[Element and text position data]
•••••

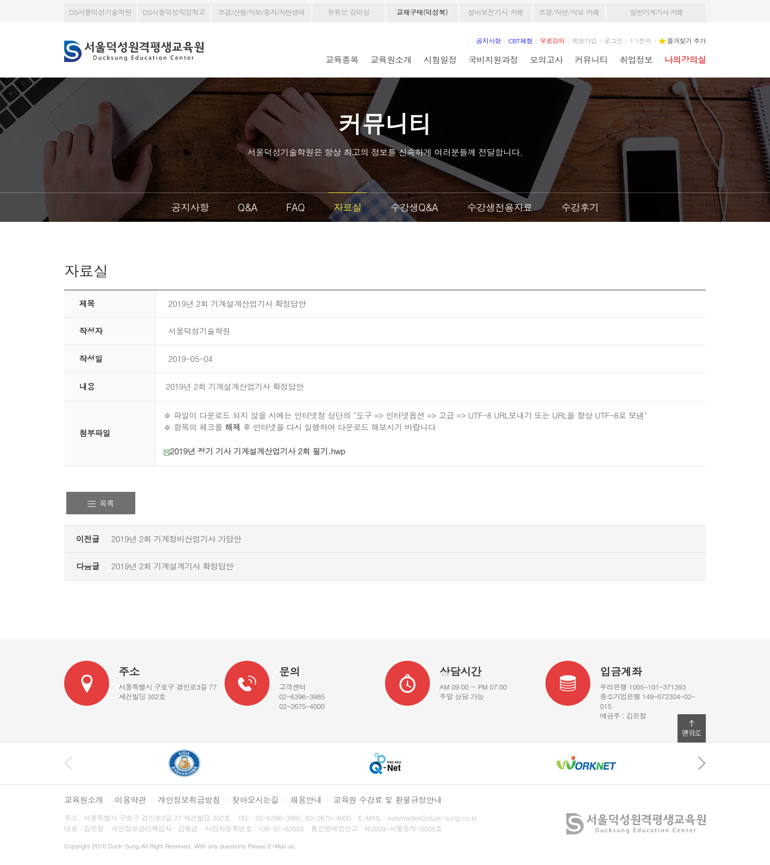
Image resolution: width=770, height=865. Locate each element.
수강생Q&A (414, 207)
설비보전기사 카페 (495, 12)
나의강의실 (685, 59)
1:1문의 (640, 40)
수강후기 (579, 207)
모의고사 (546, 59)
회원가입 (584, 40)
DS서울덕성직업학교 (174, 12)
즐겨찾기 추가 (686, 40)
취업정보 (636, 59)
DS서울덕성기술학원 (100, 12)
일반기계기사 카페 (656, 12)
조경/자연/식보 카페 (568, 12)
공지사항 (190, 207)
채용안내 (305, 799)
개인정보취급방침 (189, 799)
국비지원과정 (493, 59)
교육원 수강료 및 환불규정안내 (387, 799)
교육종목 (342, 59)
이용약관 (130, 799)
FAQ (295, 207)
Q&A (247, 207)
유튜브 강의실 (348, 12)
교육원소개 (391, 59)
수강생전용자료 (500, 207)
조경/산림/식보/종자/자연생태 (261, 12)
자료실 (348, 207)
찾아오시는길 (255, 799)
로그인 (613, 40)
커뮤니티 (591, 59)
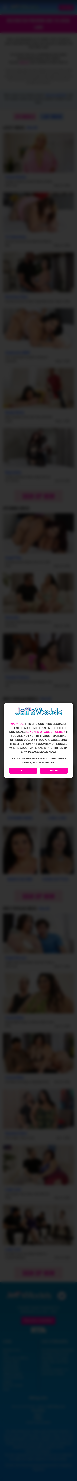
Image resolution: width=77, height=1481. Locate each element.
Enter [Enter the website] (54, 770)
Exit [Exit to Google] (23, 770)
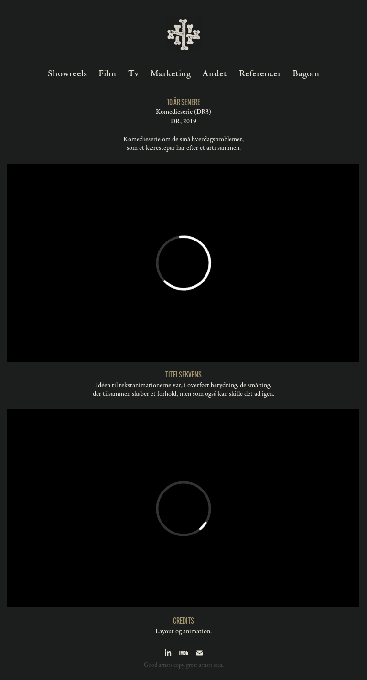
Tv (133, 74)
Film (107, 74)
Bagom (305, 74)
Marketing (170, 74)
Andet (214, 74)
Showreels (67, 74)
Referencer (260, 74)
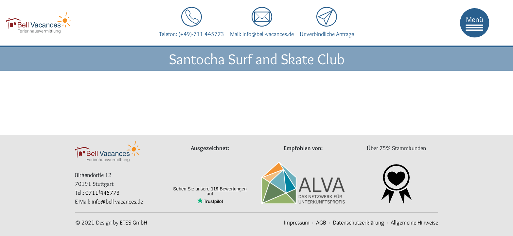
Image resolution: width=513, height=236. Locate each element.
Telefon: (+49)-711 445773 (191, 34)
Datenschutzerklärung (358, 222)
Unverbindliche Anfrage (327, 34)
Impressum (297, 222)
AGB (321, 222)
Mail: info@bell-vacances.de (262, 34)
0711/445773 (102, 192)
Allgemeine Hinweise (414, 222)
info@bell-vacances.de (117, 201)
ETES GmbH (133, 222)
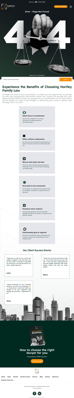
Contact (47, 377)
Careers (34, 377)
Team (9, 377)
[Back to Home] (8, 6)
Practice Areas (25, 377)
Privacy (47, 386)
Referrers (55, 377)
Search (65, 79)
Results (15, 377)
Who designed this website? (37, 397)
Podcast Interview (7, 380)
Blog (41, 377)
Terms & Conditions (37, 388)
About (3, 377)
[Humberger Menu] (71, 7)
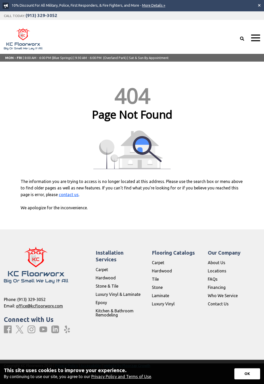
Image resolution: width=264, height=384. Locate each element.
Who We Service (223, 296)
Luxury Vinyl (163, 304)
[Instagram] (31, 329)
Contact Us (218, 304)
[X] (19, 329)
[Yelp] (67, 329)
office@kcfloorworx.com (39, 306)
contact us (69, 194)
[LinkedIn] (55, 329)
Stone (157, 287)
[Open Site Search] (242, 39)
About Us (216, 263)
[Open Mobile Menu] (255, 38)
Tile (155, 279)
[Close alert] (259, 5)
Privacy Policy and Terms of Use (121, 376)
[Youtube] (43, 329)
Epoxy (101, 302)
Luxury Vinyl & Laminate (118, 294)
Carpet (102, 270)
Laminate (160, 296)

•••••

REQUIRED TASK :: Can you convert every row above into a JSON list of strings, one string per line, with blank lines and the picture lines left out?

SOLUTION TO THIS EXERCISE ::
[
  "Image resolution: width=770, height=865. Locate each element.",
  "수강생Q&A (414, 207)",
  "설비보전기사 카페 (495, 12)",
  "나의강의실 (685, 59)",
  "1:1문의 (640, 40)",
  "수강후기 (579, 207)",
  "모의고사 (546, 59)",
  "회원가입 (584, 40)",
  "DS서울덕성직업학교 (174, 12)",
  "즐겨찾기 추가 (686, 40)",
  "취업정보 (636, 59)",
  "DS서울덕성기술학원 (100, 12)",
  "일반기계기사 카페 (656, 12)",
  "조경/자연/식보 카페 (568, 12)",
  "공지사항 (190, 207)",
  "채용안내 (305, 799)",
  "개인정보취급방침 (189, 799)",
  "국비지원과정 (493, 59)",
  "교육원 수강료 및 환불규정안내 (387, 799)",
  "교육종목 (342, 59)",
  "이용약관 (130, 799)",
  "FAQ (295, 207)",
  "Q&A (247, 207)",
  "유튜브 강의실 (348, 12)",
  "교육원소개 (391, 59)",
  "수강생전용자료 (500, 207)",
  "조경/산림/식보/종자/자연생태 (261, 12)",
  "자료실 (348, 207)",
  "찾아오시는길 (255, 799)",
  "로그인 (613, 40)",
  "커뮤니티 (591, 59)",
  "Image resolution: width=77, height=1481. Locate each element.",
  "Enter [Enter the website] (54, 770)",
  "Exit [Exit to Google] (23, 770)",
  "Tv (133, 74)",
  "Film (107, 74)",
  "Bagom (305, 74)",
  "Marketing (170, 74)",
  "Andet (214, 74)",
  "Showreels (67, 74)",
  "Referencer (260, 74)",
  "Image resolution: width=513, height=236. Locate each element.",
  "Telefon: (+49)-711 445773 (191, 34)",
  "Datenschutzerklärung (358, 222)",
  "Unverbindliche Anfrage (327, 34)",
  "Impressum (297, 222)",
  "AGB (321, 222)",
  "Mail: info@bell-vacances.de (262, 34)",
  "0711/445773 (102, 192)",
  "Allgemeine Hinweise (414, 222)",
  "info@bell-vacances.de (117, 201)",
  "ETES GmbH (133, 222)",
  "Contact (47, 377)",
  "Careers (34, 377)",
  "Team (9, 377)",
  "[Back to Home] (8, 6)",
  "Practice Areas (25, 377)",
  "Privacy (47, 386)",
  "Referrers (55, 377)",
  "Search (65, 79)",
  "Results (15, 377)",
  "Who designed this website? (37, 397)",
  "Podcast Interview (7, 380)",
  "Blog (41, 377)",
  "Terms & Conditions (37, 388)",
  "About (3, 377)",
  "[Humberger Menu] (71, 7)",
  "Image resolution: width=264, height=384. Locate each element.",
  "Who We Service (223, 296)",
  "Luxury Vinyl (163, 304)",
  "[Instagram] (31, 329)",
  "Contact Us (218, 304)",
  "[X] (19, 329)",
  "[Yelp] (67, 329)",
  "office@kcfloorworx.com (39, 306)",
  "contact us (69, 194)",
  "[LinkedIn] (55, 329)",
  "Stone (157, 287)",
  "[Open Site Search] (242, 39)",
  "About Us (216, 263)",
  "[Open Mobile Menu] (255, 38)",
  "Tile (155, 279)",
  "[Close alert] (259, 5)",
  "Privacy Policy and Terms of Use (121, 376)",
  "[Youtube] (43, 329)",
  "Epoxy (101, 302)",
  "Luxury Vinyl & Laminate (118, 294)",
  "Carpet (102, 270)",
  "Laminate (160, 296)"
]